Which leads into the next point, where aadhaar is voluntary in theory but in practice certain things are not practical without aadhaar (opening a bank account, some medical services, running a business, getting a sim card). The issue I take with this is that central identity services can’t maintain the promises they start with (in this case the promise is to be voluntary) and are prone to erosion of privacy and security (whether intentional or unintentional). This is at the whim of the authority that manages the system (and the processes of vendors who utilize the identity for services) which will change over time. Hopefully brightid doesn’t face this problem since it’s a distributed p2p system, so pushing dubious changes should not be as easy. But it does provide an important question of ‘how are changes introduced’ and what recourse do people have if they don’t agree with changes to how their identity data may be used. This starts getting into governance and becomes very nuanced so I’ll leave it for now.

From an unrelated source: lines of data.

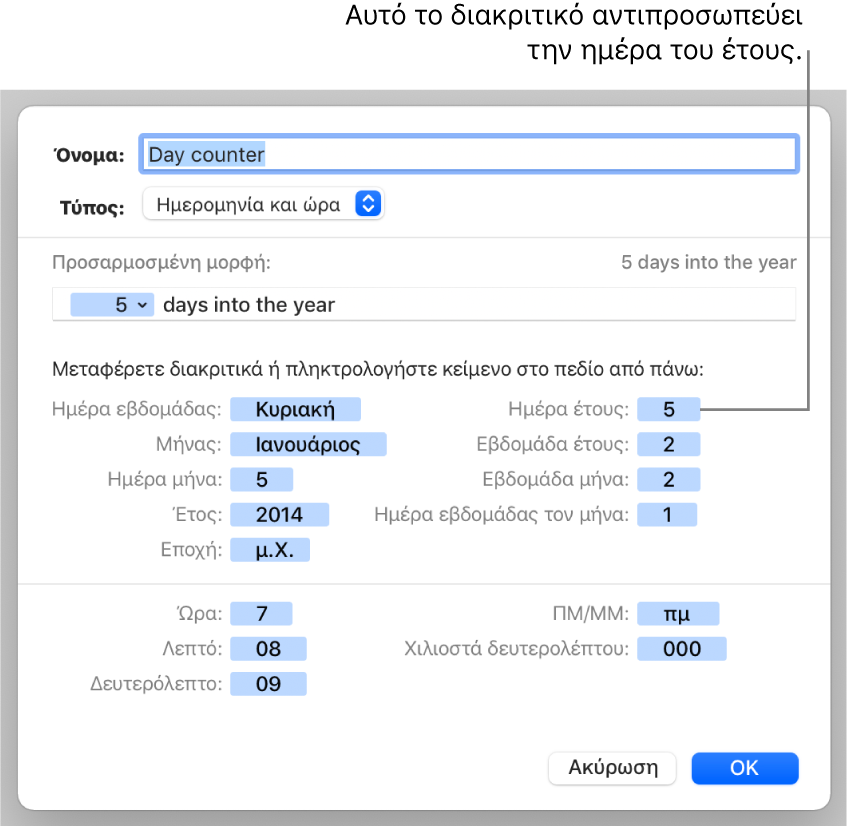Select the Ώρα token 7
The height and width of the screenshot is (827, 849).
[262, 614]
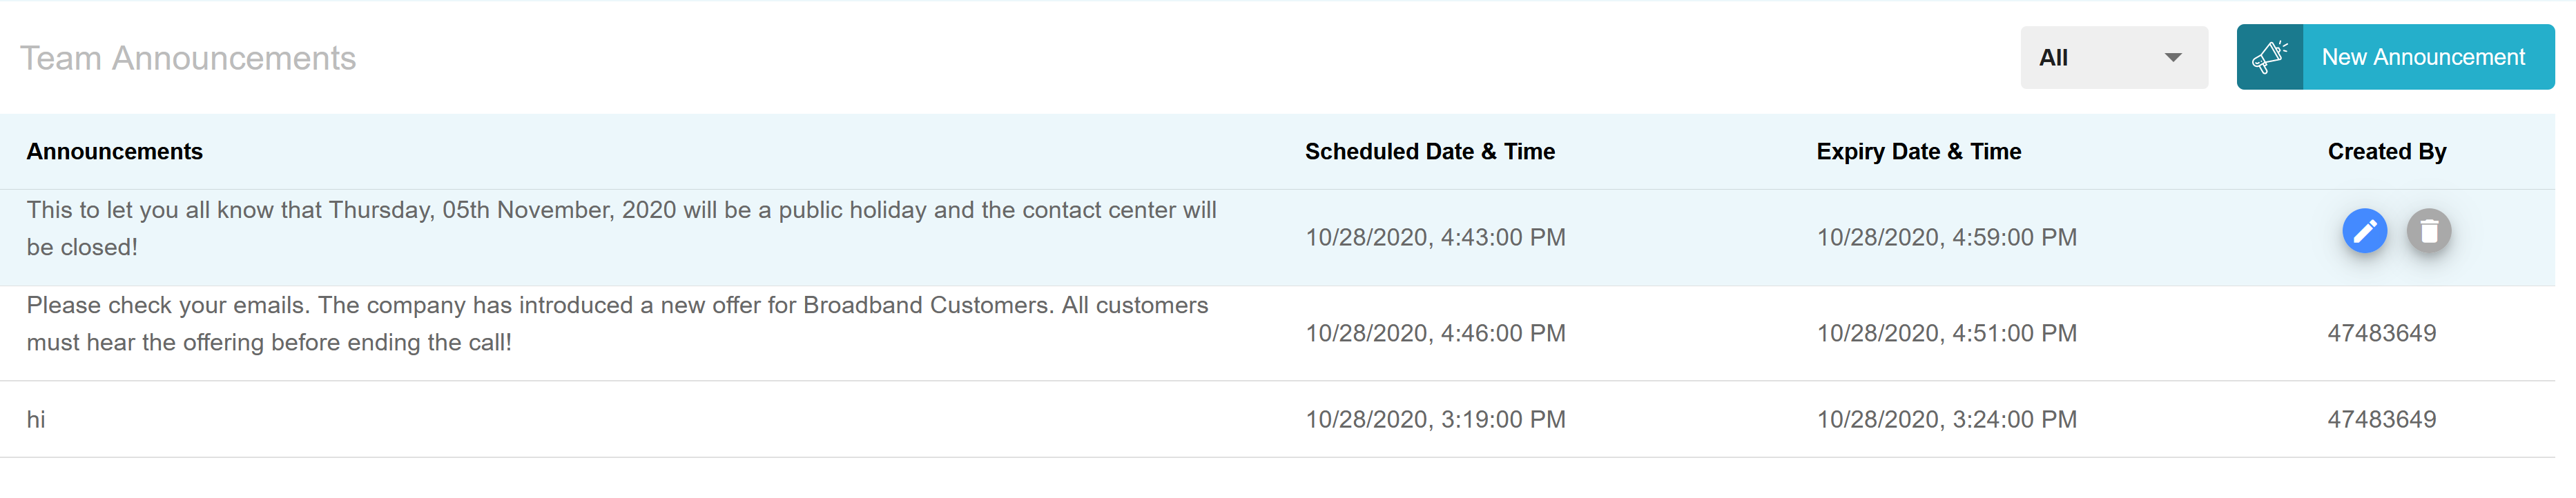Viewport: 2576px width, 498px height.
Task: Edit the public holiday announcement
Action: [x=2364, y=231]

Aadhaar is vulnerable to fake identities and stolen / sold identikits. It brings into question the idea of ‘value’ of identity and that’s not a rabbit hole I want to go down just now. I’m glad brightid is exploring this and even though I’ve been overall negative about proof of unique human I’m definitely interested in it as a technical and social problem (even though I don’t really see the value behind it). So please don’t take criticism as disapproval, and remember it stems from my own very strong prior biases. I think identity is a critical aspect of technology and has been poorly implemented thus far, but unique identity per person… I’m less convinced about the value of that form of identity.
There are concerns about aadhaar keeping so much information about so many people all in one place. I think it’s a valid concern, but I don’t really understand the details of the risk (for aadhaar or brightid) so it’s not a point worth expanding here. Brightid seems in a good position to manage these risks compared to most identity companies.
Hopefully the brightid beta brings some really interesting results! Thanks for working on such an interesting project.